Written exercise. Print, without changes, the part of the material below that opens with the line containing "Task: Click the" and closes with the line containing "Switch to the 05/14/2023 sheet tab". Leave the pictures out of your answer.

Material shown.

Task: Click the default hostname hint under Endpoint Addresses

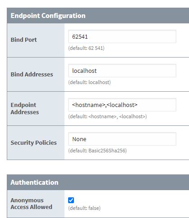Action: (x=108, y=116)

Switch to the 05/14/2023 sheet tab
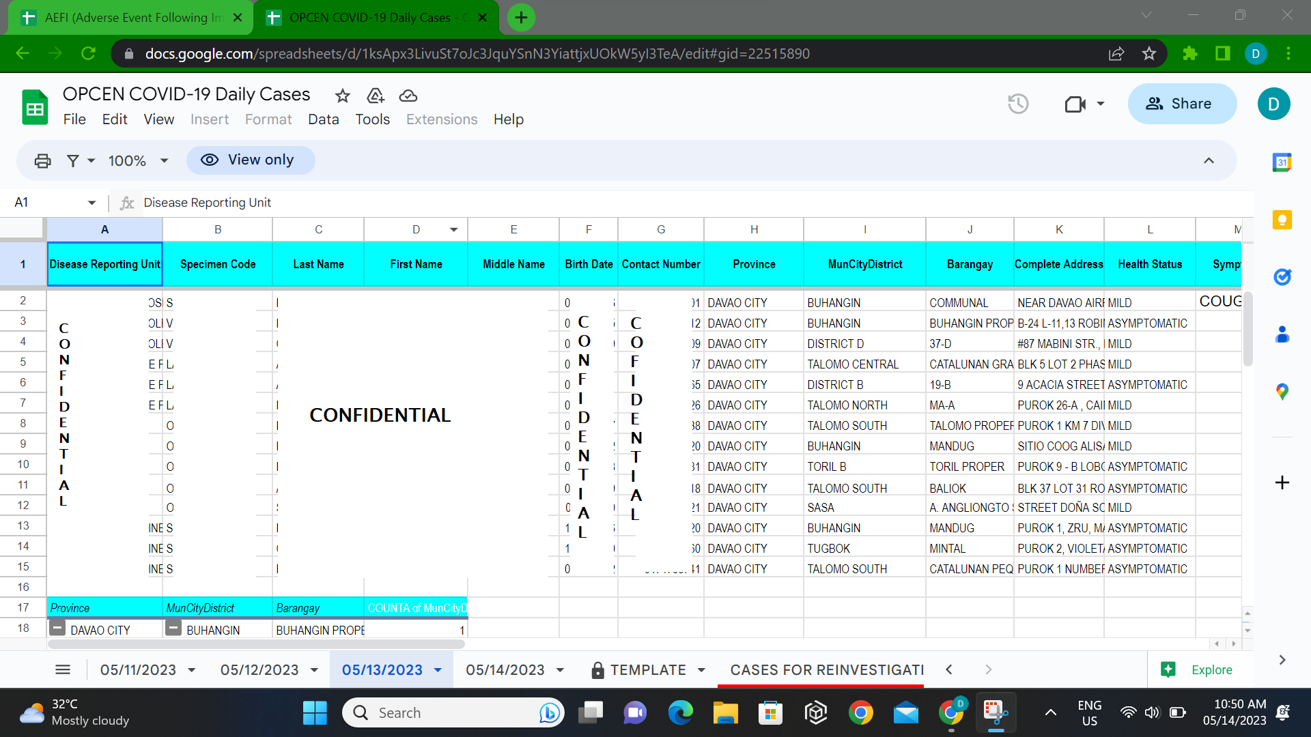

==

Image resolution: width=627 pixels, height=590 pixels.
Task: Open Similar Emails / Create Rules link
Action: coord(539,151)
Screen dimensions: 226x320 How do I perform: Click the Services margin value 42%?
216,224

Answer for this exercise.
Task: Click the default hostname hint under Endpoint Addresses

Action: (x=108, y=116)

Switch to the 05/14/2023 sheet tab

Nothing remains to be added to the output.